>> Begin Available records
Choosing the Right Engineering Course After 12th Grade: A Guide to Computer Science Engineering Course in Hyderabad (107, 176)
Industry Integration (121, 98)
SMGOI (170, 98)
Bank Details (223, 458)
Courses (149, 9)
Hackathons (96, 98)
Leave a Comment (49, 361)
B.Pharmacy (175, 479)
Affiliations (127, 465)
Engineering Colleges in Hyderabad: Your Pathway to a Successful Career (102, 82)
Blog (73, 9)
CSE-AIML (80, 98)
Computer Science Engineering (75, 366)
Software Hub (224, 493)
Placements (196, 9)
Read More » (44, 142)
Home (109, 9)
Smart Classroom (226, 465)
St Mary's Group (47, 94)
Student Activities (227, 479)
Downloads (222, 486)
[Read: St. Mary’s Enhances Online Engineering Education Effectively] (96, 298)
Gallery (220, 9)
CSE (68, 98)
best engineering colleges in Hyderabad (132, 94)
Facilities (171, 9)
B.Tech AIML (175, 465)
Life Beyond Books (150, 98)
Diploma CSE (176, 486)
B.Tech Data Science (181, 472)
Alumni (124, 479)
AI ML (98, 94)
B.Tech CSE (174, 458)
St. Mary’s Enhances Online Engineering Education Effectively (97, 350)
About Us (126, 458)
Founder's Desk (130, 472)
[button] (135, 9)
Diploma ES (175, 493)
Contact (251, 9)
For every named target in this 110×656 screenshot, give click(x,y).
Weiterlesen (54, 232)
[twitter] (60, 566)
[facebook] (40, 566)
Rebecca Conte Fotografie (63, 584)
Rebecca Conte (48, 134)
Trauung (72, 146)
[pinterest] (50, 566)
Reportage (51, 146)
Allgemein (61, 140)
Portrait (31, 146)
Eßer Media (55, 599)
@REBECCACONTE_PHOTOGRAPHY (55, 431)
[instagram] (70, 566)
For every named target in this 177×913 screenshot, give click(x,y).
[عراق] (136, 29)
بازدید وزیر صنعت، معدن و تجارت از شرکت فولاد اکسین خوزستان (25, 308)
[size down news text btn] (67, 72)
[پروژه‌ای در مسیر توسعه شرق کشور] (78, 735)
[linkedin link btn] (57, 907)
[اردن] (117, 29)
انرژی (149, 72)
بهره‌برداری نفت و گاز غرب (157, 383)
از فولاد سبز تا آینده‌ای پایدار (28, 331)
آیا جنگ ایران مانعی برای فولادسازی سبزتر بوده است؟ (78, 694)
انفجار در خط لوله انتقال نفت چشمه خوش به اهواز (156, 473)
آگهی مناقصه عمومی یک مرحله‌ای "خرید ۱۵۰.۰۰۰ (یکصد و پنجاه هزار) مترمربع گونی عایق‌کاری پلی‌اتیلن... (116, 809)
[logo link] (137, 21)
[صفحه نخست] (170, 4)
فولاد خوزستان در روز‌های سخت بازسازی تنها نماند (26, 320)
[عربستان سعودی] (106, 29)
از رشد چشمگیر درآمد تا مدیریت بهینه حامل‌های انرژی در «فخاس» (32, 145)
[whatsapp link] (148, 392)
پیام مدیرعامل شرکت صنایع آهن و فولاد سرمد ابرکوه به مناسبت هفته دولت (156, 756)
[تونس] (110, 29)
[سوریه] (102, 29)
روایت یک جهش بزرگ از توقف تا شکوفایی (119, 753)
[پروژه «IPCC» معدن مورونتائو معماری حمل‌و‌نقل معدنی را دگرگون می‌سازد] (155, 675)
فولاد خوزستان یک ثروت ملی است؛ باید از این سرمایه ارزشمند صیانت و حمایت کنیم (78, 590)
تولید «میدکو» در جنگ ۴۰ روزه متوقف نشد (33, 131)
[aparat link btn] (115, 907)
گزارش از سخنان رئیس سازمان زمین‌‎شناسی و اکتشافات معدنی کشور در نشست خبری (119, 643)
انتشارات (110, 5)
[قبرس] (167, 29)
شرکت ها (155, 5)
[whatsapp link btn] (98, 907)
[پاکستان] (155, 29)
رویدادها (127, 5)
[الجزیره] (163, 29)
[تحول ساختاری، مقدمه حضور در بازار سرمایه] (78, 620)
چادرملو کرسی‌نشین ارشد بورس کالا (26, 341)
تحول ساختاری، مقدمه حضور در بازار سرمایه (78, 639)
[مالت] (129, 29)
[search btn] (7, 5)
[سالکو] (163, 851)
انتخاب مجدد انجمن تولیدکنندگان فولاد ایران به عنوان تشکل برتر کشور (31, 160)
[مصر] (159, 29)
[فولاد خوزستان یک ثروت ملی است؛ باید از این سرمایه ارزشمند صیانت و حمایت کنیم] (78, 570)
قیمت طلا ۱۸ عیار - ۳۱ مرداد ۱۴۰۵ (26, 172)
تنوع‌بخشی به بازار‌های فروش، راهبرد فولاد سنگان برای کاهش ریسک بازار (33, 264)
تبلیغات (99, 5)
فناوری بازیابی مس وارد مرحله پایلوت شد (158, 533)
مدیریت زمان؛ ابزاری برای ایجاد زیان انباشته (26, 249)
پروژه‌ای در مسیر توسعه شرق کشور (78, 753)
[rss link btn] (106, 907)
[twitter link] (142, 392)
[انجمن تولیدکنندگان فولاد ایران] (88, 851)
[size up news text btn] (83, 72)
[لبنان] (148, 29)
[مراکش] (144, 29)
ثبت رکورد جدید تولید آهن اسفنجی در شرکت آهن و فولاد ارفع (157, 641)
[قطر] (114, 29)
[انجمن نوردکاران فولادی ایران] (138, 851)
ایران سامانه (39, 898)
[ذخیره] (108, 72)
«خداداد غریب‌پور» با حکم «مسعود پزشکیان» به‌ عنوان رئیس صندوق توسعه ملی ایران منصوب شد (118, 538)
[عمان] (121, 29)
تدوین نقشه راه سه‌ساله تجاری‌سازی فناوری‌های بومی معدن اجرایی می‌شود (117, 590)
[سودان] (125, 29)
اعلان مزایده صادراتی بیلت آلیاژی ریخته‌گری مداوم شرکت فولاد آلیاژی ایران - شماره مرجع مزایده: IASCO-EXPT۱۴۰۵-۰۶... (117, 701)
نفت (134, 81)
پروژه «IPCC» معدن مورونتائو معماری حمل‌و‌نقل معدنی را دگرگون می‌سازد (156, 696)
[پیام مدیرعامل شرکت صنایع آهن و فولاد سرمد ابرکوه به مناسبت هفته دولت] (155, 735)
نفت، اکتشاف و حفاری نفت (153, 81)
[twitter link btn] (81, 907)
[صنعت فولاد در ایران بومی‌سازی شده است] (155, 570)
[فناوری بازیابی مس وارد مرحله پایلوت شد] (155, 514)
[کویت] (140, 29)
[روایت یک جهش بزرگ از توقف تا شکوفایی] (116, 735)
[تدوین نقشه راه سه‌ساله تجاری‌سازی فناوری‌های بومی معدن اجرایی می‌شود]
>> End Available records
- **The problem**: Output the lines from the line with "Bank Details (223, 458)" to the line with "St Mary's Group (47, 94)", both included, as a two-column CSV with the header element_text,click_point and one row per line. Put each value in its own quoted field, with any line breaks replaced by spaces.

- **Correct answer**:
element_text,click_point
"Bank Details","(223, 458)"
"Courses","(149, 9)"
"Hackathons","(96, 98)"
"Leave a Comment","(49, 361)"
"B.Pharmacy","(175, 479)"
"Affiliations","(127, 465)"
"Engineering Colleges in Hyderabad: Your Pathway to a Successful Career","(102, 82)"
"Blog","(73, 9)"
"CSE-AIML","(80, 98)"
"Computer Science Engineering","(75, 366)"
"Software Hub","(224, 493)"
"Placements","(196, 9)"
"Read More »","(44, 142)"
"Home","(109, 9)"
"Smart Classroom","(226, 465)"
"St Mary's Group","(47, 94)"